:: PROBLEM REQUIREMENTS ::
From the entries below, extract every line that includes the word "width".

:: WORKING DATA ::
· · ·

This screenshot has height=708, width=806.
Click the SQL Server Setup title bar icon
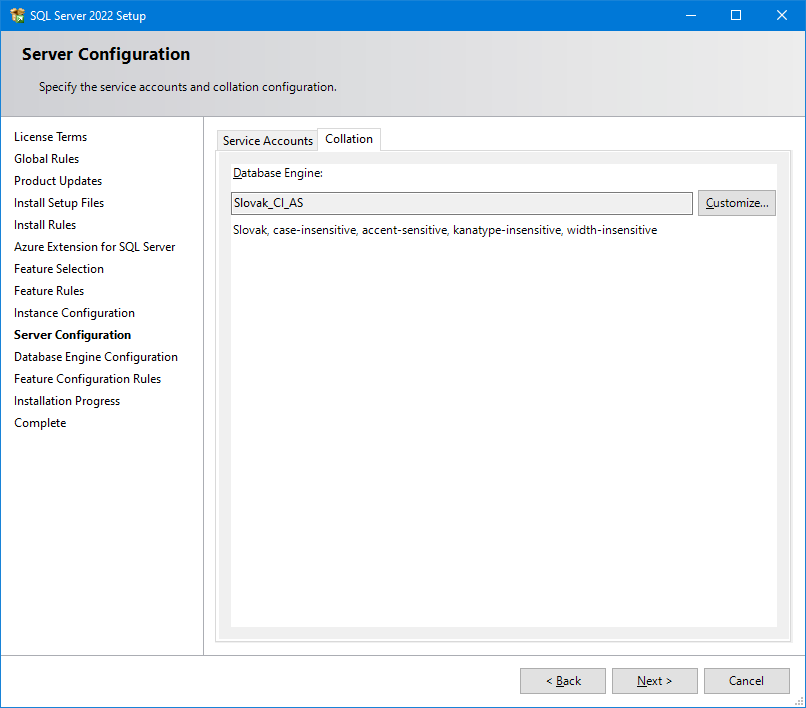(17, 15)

· · ·

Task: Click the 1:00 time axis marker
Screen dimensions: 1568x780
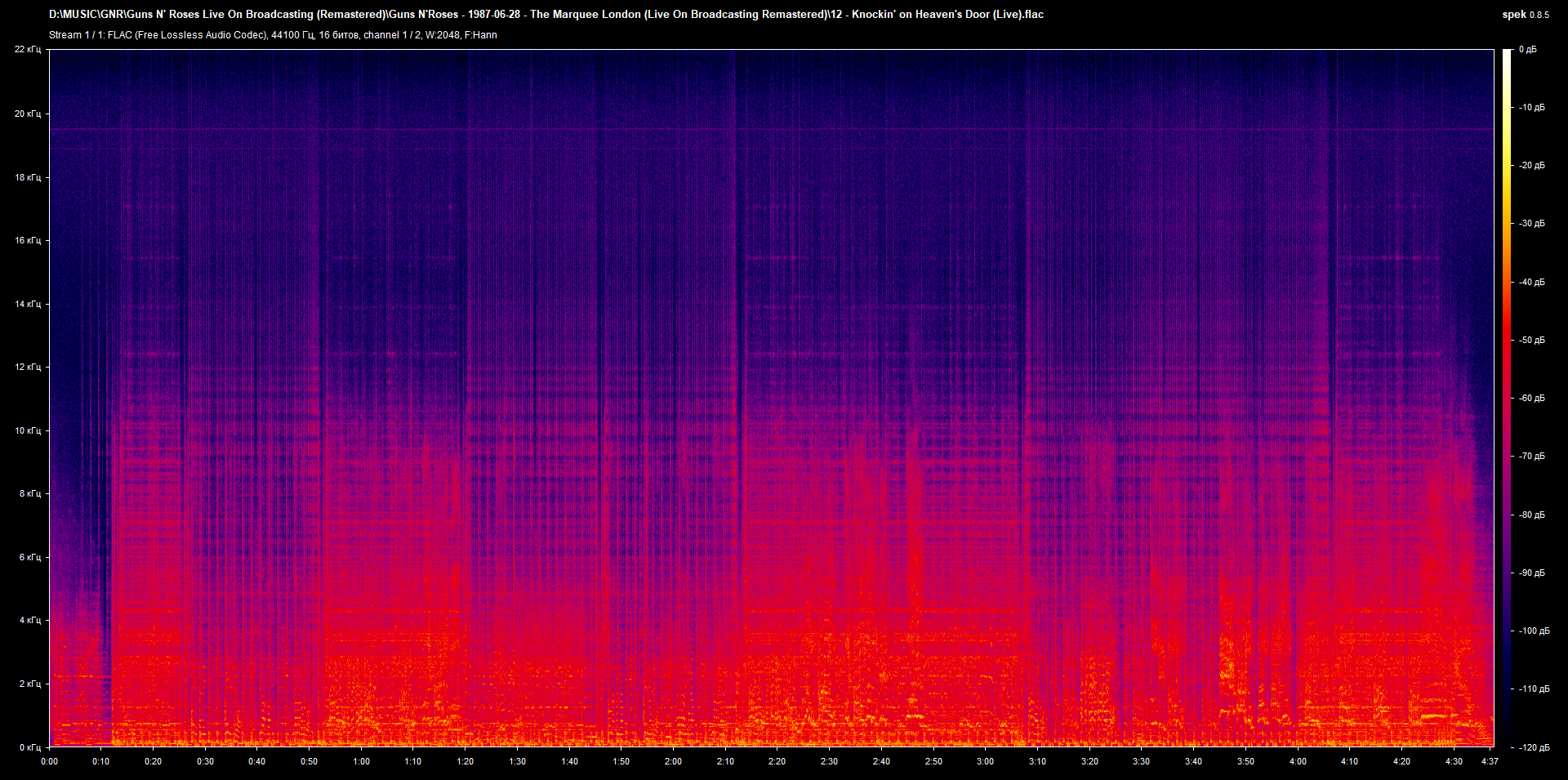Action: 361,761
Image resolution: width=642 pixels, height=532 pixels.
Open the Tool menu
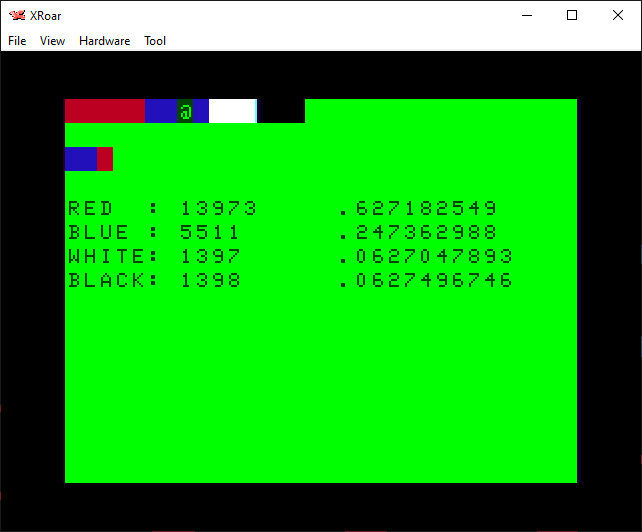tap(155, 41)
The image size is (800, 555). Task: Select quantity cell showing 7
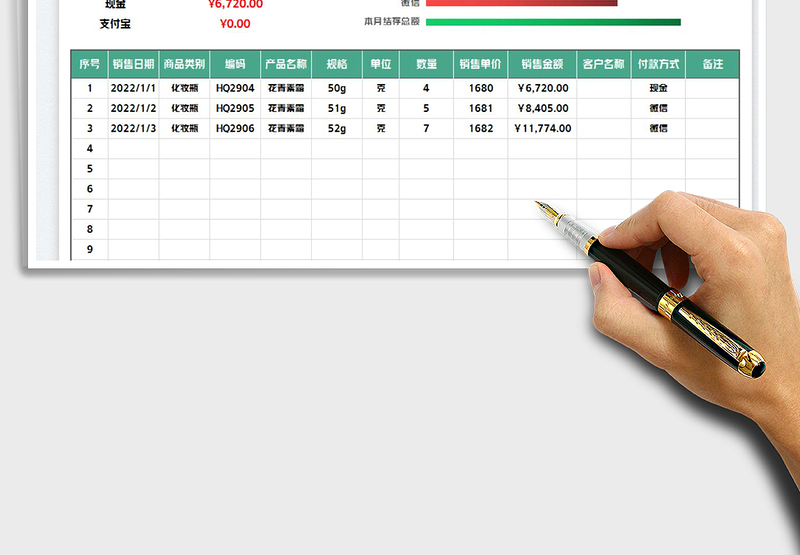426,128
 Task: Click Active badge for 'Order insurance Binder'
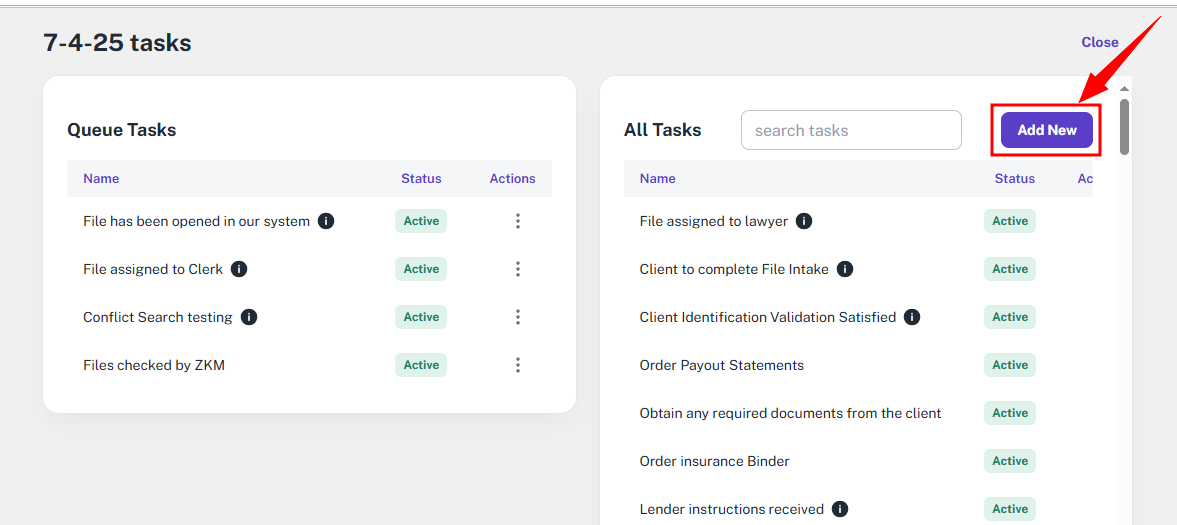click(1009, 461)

· · ·

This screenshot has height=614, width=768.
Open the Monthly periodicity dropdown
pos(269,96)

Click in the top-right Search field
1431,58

· · ·

:: SOLUTION FOR THIS PROBLEM ::
This screenshot has height=708, width=806.
Image resolution: width=642 pixels, height=532 pixels.
This screenshot has height=614, width=768.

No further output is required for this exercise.